* **Exercise brief**:
Reproduce verbatim the lines of the data below, starting at the line that contains "Describe the element at coordinates (1517, 167)" and ending at the line that contains "center [1309, 111].", with both of those lines included.

Data items:

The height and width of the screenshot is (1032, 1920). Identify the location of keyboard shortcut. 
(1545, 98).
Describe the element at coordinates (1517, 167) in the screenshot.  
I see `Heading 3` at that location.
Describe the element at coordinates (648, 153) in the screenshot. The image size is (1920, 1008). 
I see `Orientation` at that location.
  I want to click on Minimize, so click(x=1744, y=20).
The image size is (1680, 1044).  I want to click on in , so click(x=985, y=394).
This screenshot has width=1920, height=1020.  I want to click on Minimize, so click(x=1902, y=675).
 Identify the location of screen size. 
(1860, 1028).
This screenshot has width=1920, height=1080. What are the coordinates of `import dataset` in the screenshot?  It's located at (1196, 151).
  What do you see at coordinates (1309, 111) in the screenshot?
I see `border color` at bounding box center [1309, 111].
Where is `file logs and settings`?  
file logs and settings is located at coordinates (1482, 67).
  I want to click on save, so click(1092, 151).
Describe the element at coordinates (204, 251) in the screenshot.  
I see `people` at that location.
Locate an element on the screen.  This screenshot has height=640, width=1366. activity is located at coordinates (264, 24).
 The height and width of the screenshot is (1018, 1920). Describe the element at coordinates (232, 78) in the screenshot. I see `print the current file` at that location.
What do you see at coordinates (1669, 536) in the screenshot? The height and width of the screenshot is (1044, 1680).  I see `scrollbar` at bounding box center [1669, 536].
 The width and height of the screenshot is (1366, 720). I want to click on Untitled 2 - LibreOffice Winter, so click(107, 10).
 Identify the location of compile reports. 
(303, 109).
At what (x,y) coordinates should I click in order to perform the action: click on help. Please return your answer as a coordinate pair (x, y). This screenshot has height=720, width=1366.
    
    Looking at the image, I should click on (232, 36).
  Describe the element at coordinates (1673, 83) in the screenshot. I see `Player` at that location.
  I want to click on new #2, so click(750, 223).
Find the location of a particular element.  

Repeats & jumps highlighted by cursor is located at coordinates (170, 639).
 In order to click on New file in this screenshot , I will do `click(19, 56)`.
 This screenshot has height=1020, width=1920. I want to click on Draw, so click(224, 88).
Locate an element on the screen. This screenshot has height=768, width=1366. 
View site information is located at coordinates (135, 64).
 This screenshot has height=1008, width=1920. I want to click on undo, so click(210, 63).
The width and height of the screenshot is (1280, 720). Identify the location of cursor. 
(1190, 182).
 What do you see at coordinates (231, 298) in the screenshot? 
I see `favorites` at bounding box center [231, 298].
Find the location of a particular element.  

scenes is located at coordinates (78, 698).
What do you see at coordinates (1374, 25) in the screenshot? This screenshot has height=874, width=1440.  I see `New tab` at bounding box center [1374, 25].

* **The output**:
Describe the element at coordinates (1517, 167) in the screenshot.  
I see `Heading 3` at that location.
Describe the element at coordinates (648, 153) in the screenshot. The image size is (1920, 1008). 
I see `Orientation` at that location.
  I want to click on Minimize, so click(x=1744, y=20).
The image size is (1680, 1044).  I want to click on in , so click(x=985, y=394).
This screenshot has width=1920, height=1020.  I want to click on Minimize, so click(x=1902, y=675).
 Identify the location of screen size. 
(1860, 1028).
This screenshot has width=1920, height=1080. What are the coordinates of `import dataset` in the screenshot?  It's located at (1196, 151).
  What do you see at coordinates (1309, 111) in the screenshot?
I see `border color` at bounding box center [1309, 111].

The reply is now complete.